• _YOUR ASSIGNMENT_: Write every record out again exactly as given.

***** EXERCISE INPUT

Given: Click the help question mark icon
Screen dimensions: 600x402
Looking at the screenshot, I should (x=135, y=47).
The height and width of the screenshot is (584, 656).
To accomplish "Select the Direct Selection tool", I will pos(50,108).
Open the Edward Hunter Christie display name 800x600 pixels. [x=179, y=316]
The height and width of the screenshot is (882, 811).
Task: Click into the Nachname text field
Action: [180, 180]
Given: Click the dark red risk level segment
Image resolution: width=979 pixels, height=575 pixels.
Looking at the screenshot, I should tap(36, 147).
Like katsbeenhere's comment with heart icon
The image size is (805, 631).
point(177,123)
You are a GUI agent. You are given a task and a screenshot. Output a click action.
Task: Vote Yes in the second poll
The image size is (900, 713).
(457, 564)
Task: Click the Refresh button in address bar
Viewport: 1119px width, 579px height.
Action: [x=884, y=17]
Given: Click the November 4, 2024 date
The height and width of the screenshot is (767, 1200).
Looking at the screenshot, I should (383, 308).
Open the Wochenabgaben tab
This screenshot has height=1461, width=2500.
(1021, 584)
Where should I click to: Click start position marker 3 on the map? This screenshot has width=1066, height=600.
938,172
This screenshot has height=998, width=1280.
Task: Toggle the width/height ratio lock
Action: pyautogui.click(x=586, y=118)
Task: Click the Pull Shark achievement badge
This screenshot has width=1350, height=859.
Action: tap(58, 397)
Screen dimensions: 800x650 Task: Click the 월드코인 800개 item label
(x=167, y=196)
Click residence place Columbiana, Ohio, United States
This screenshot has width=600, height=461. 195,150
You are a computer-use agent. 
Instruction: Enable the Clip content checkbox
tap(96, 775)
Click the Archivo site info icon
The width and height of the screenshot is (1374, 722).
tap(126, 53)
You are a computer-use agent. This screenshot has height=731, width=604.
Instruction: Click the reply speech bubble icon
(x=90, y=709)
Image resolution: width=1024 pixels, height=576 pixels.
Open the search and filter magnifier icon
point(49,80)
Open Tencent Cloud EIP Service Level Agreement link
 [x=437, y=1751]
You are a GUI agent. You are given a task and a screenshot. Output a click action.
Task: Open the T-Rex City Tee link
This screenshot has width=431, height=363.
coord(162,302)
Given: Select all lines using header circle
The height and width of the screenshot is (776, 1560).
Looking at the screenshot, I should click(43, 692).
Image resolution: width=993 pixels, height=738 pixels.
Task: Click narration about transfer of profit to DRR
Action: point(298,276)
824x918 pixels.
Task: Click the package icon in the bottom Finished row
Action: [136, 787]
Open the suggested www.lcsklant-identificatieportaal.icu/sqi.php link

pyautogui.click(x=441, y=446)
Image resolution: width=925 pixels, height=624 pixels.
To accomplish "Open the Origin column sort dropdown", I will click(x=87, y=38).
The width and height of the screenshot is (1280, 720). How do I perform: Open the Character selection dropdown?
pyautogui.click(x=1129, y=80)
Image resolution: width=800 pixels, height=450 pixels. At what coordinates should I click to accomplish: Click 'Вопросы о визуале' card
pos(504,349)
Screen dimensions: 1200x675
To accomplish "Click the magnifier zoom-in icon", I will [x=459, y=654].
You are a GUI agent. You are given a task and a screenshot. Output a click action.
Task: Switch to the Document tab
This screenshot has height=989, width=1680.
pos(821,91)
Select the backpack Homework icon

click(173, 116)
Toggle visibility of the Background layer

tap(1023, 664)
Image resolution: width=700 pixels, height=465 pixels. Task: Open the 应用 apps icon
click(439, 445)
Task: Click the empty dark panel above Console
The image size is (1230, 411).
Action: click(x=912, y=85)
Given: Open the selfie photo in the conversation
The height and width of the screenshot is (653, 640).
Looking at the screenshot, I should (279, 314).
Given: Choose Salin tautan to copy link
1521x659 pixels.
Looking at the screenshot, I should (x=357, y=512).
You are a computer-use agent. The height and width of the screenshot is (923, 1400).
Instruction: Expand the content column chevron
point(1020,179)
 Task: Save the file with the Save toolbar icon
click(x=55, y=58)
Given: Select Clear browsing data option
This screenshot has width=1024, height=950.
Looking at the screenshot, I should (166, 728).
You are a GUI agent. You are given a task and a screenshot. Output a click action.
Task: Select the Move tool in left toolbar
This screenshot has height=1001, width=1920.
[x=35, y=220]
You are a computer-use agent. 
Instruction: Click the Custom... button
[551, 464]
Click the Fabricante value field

**********

• _FINAL ANSWER_:
Given: Click the help question mark icon
Screen dimensions: 600x402
Looking at the screenshot, I should (x=135, y=47).
The height and width of the screenshot is (584, 656).
To accomplish "Select the Direct Selection tool", I will pos(50,108).
Open the Edward Hunter Christie display name 800x600 pixels. [x=179, y=316]
The height and width of the screenshot is (882, 811).
Task: Click into the Nachname text field
Action: [180, 180]
Given: Click the dark red risk level segment
Image resolution: width=979 pixels, height=575 pixels.
Looking at the screenshot, I should tap(36, 147).
Like katsbeenhere's comment with heart icon
The image size is (805, 631).
point(177,123)
You are a GUI agent. You are given a task and a screenshot. Output a click action.
Task: Vote Yes in the second poll
The image size is (900, 713).
(457, 564)
Task: Click the Refresh button in address bar
Viewport: 1119px width, 579px height.
Action: [x=884, y=17]
Given: Click the November 4, 2024 date
The height and width of the screenshot is (767, 1200).
Looking at the screenshot, I should (383, 308).
Open the Wochenabgaben tab
This screenshot has height=1461, width=2500.
(1021, 584)
Where should I click to: Click start position marker 3 on the map? This screenshot has width=1066, height=600.
938,172
This screenshot has height=998, width=1280.
Task: Toggle the width/height ratio lock
Action: pyautogui.click(x=586, y=118)
Task: Click the Pull Shark achievement badge
This screenshot has width=1350, height=859.
Action: tap(58, 397)
Screen dimensions: 800x650 Task: Click the 월드코인 800개 item label
(x=167, y=196)
Click residence place Columbiana, Ohio, United States
This screenshot has width=600, height=461. 195,150
You are a computer-use agent. 
Instruction: Enable the Clip content checkbox
tap(96, 775)
Click the Archivo site info icon
The width and height of the screenshot is (1374, 722).
tap(126, 53)
You are a computer-use agent. This screenshot has height=731, width=604.
Instruction: Click the reply speech bubble icon
(x=90, y=709)
Image resolution: width=1024 pixels, height=576 pixels.
Open the search and filter magnifier icon
point(49,80)
Open Tencent Cloud EIP Service Level Agreement link
 [x=437, y=1751]
You are a GUI agent. You are given a task and a screenshot. Output a click action.
Task: Open the T-Rex City Tee link
This screenshot has width=431, height=363.
coord(162,302)
Given: Select all lines using header circle
The height and width of the screenshot is (776, 1560).
Looking at the screenshot, I should click(43, 692).
Image resolution: width=993 pixels, height=738 pixels.
Task: Click narration about transfer of profit to DRR
Action: point(298,276)
824x918 pixels.
Task: Click the package icon in the bottom Finished row
Action: [136, 787]
Open the suggested www.lcsklant-identificatieportaal.icu/sqi.php link

pyautogui.click(x=441, y=446)
Image resolution: width=925 pixels, height=624 pixels.
To accomplish "Open the Origin column sort dropdown", I will click(x=87, y=38).
The width and height of the screenshot is (1280, 720). How do I perform: Open the Character selection dropdown?
pyautogui.click(x=1129, y=80)
Image resolution: width=800 pixels, height=450 pixels. At what coordinates should I click to accomplish: Click 'Вопросы о визуале' card
pos(504,349)
Screen dimensions: 1200x675
To accomplish "Click the magnifier zoom-in icon", I will [x=459, y=654].
You are a GUI agent. You are given a task and a screenshot. Output a click action.
Task: Switch to the Document tab
This screenshot has height=989, width=1680.
pos(821,91)
Select the backpack Homework icon

click(173, 116)
Toggle visibility of the Background layer

tap(1023, 664)
Image resolution: width=700 pixels, height=465 pixels. Task: Open the 应用 apps icon
click(439, 445)
Task: Click the empty dark panel above Console
The image size is (1230, 411).
Action: click(x=912, y=85)
Given: Open the selfie photo in the conversation
The height and width of the screenshot is (653, 640).
Looking at the screenshot, I should (279, 314).
Given: Choose Salin tautan to copy link
1521x659 pixels.
Looking at the screenshot, I should (x=357, y=512).
You are a computer-use agent. The height and width of the screenshot is (923, 1400).
Instruction: Expand the content column chevron
point(1020,179)
 Task: Save the file with the Save toolbar icon
click(x=55, y=58)
Given: Select Clear browsing data option
This screenshot has width=1024, height=950.
Looking at the screenshot, I should (166, 728).
You are a GUI agent. You are given a task and a screenshot. Output a click action.
Task: Select the Move tool in left toolbar
This screenshot has height=1001, width=1920.
[x=35, y=220]
You are a computer-use agent. 
Instruction: Click the Custom... button
[551, 464]
Click the Fabricante value field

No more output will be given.